◆ **REQUIRED WORK**: An exact copy is needed of the lines from the line holding "This screenshot has width=1532, height=784." through the final line of the listing below, both included.

########################################

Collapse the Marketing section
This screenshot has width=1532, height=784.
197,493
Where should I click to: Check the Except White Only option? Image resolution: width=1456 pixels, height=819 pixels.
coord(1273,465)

########################################

◆ **RESULT OF THE TASK**:
This screenshot has width=1532, height=784.
197,493
Where should I click to: Check the Except White Only option? Image resolution: width=1456 pixels, height=819 pixels.
coord(1273,465)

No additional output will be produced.